Genome-wide association studies (GWAS) have recently been successful in identifying genetic variants for ECG indices in the general population. Importantly, multiscale computational models of the human heart are powerful tools to integrate genetic, anatomical and electrophysiological information for the investigation of the electrophysiological function of the heart. STRATEGIC will integrate the information from the genetic architecture of the distinct ECG morphological clusters to understand the mechanisms underlying SCD risk. To do so, biophysically detailed computational models will be informed with patient specific data for the investigation of key arrhythmic mechanisms in each cluster.
We have access to different databases to perform our analyses: a large database of more than 100.000 patients from the UK Biobank and a cohort of ~100 patients during percutaneous coronary intervention to perform our primary investigations, and two different clinical databases to validate our findings: a cohort of ~2,000 CAD patients and a cohort of ~1,000 heart failure patients (50% with CAD), both with a 5-year follow-up.

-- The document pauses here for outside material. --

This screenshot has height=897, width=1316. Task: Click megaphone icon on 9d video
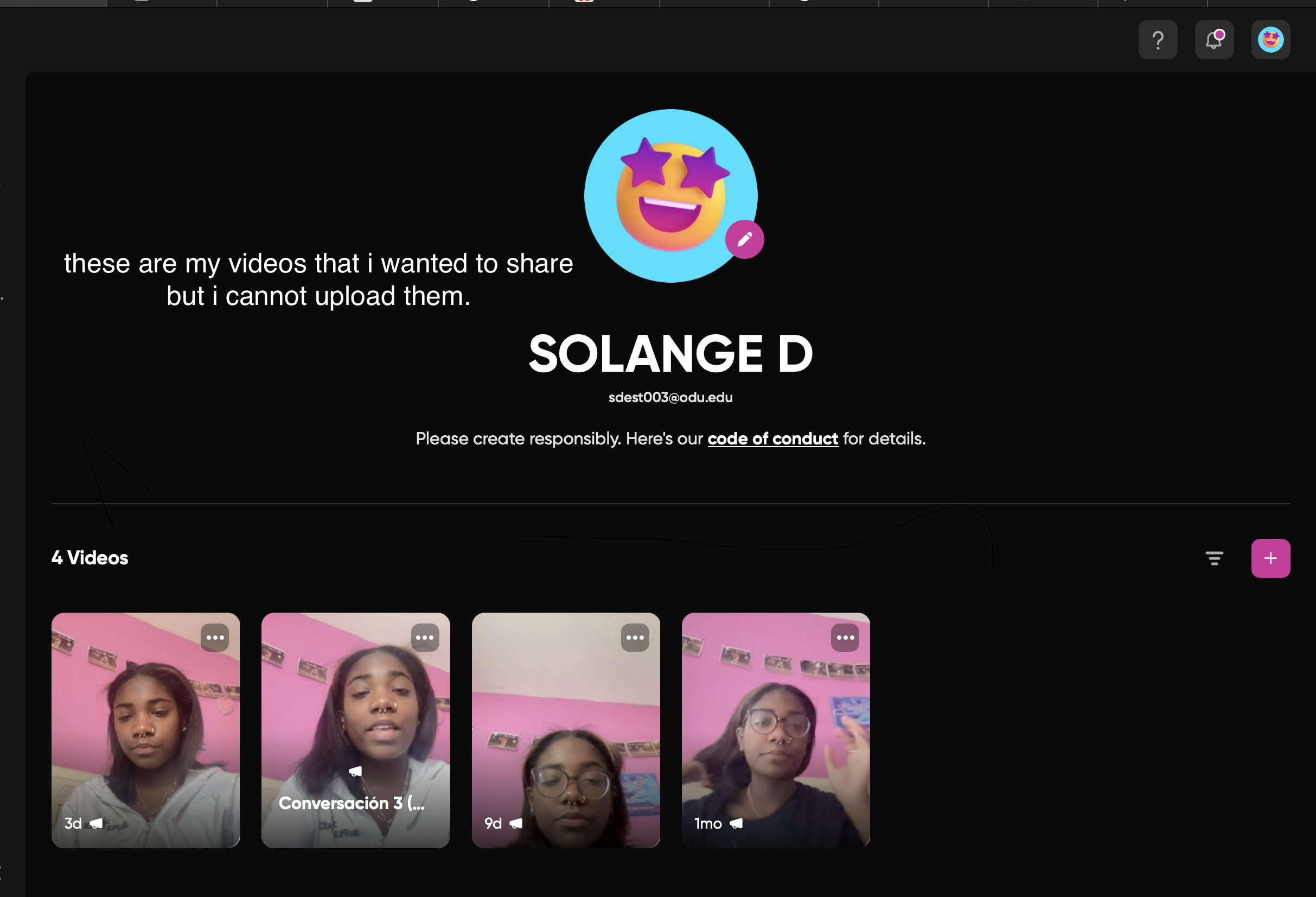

The ultimate goal of STRATEGIC is to blindly identify distinct ECG morphological clusters of SCD risk based on the overall morphology of QRS and T wave of CAD patients from standard 12-lead ECGs uncorrelated to other known and non-modifiable risk factors as age and sex, and to investigate their underlying arrhythmogenic mechanisms. STRATEGIC is placed at the forefront in integrative human physiology and involves the combination of different technical fields: ECG signal analysis to develop novel biomarkers based on QRS and T wave morphologies; machine learning for developing unsupervised clustering strategies, statistical genetics and bioinformatics for the association between genetics and ECG, and computational modelling for the simulations of the electrical activity integrating data at different scales. STRATEGIC will be paramount to further elucidate mechanisms of SCD in CAD with concomitant economic and social benefits to human health.